Police arrested 26 people at a demonstration by Jewish nationalists on Saturday after they seized King David's Tomb in Jerusalem.
Some people believe the site was also the location of Jesus' Last Supper.
Over 150 activists, including one soldier, are protesting against Pope Francis' trip to Israel. Jewish protesters have gathered at King David's Tomb several times this month to denounce what they say are Israeli plans to hand over parts of the site to the Vatican.
Israeli authorities deny this. The Foreign Ministry said in response that "there is no intention of handing over or granting any rights to the Last Supper Room to the Vatican – neither during the Pope's visit to Israel nor afterwards. The State of Israel is maintaining its traditional stance that the Last Supper Room and any other part of the compound on Mount Zion will not be handed over to Vatican ownership or possession in any way."
Police spokesman Micky Rosenfeld told Reuters that 150 people took part in Sunday's demonstration and that some protesters threw rocks at police forces, who took 26 people into custody.
According to police, a soldier was arrested for threatening an officer with his weapon to prevent a friend's arrest.
Several officers were wounded and a police cruiser suffered some damage.
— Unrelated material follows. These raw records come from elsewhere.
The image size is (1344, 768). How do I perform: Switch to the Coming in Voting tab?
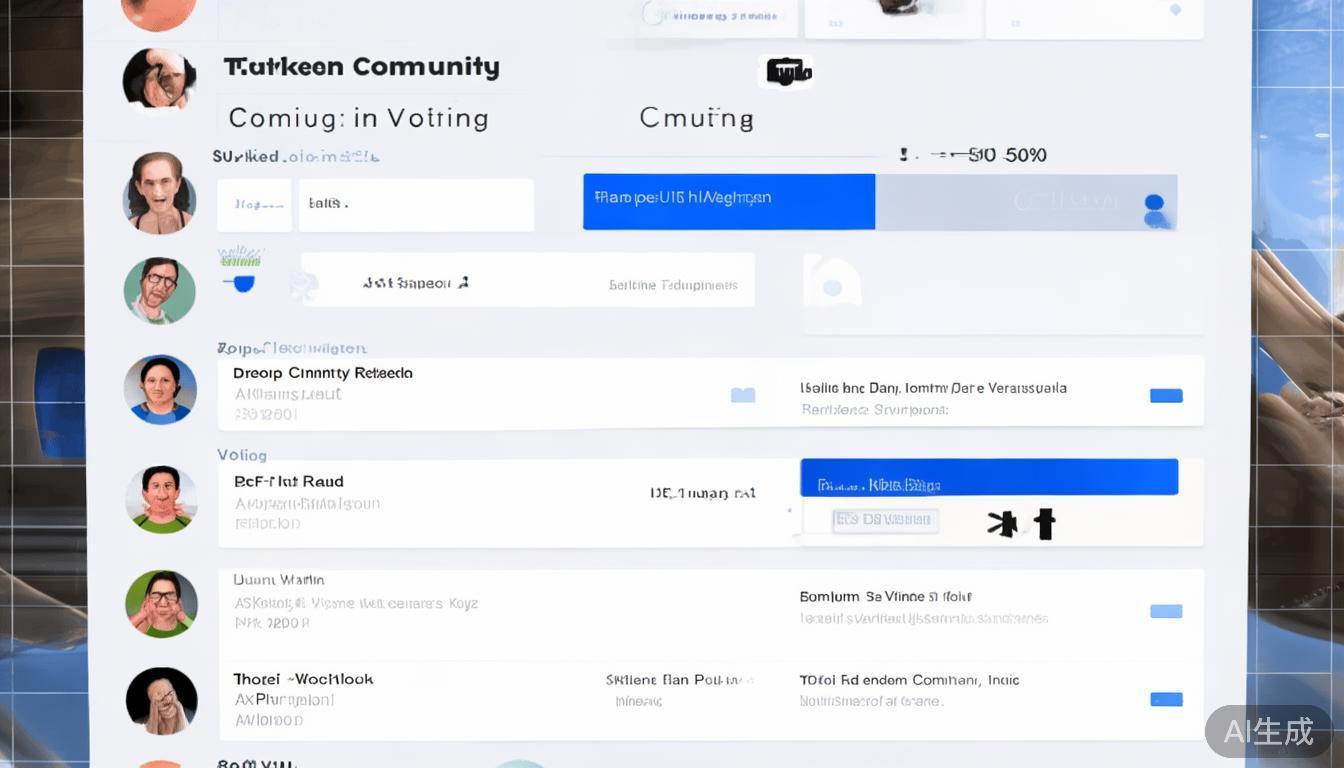(360, 117)
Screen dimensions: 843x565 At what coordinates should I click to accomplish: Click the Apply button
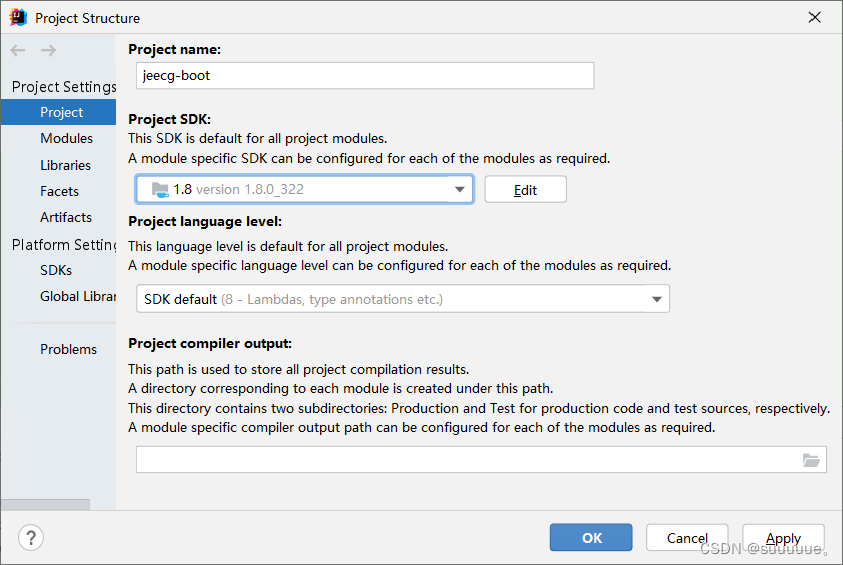783,538
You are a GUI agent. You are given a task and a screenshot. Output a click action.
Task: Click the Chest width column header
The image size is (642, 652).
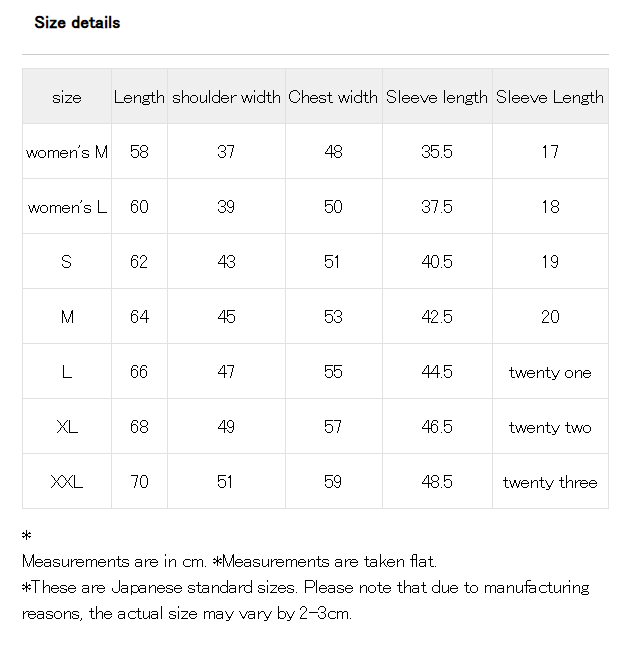coord(333,97)
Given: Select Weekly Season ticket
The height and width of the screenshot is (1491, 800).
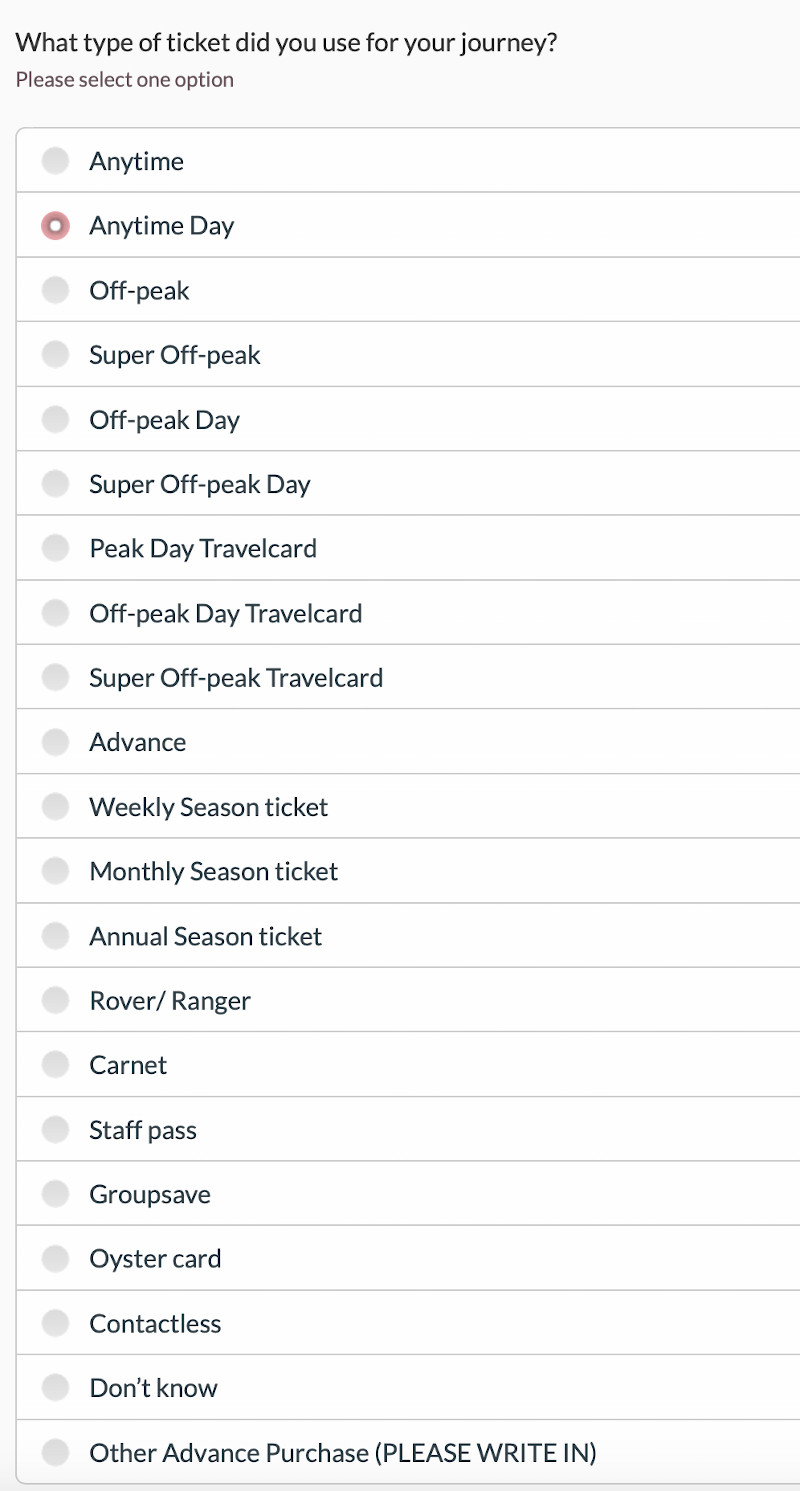Looking at the screenshot, I should pos(56,807).

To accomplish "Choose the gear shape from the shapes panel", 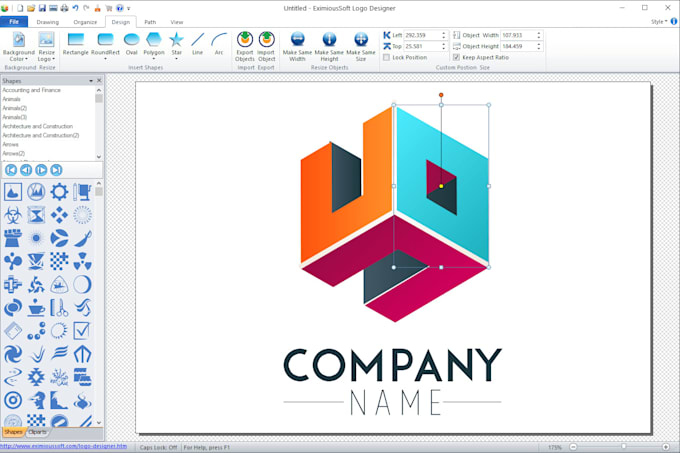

Itamar Ben-Gvir, who represented some of the arrested activists, told Ynetnews that "the police behaved with brutality and violence towards the youths who were attempting to protest the evacuation of King David's Tomb for the Pope's visit."
He added that "a local court ruled Friday that protests against the pope were allowed 150 metres away from the site, but it looks like the police are trying to silence the protest."
In preparation for Pope Francis' visit, local police units have been reinforced. Around 8,500 police officers will be posted around Jerusalem.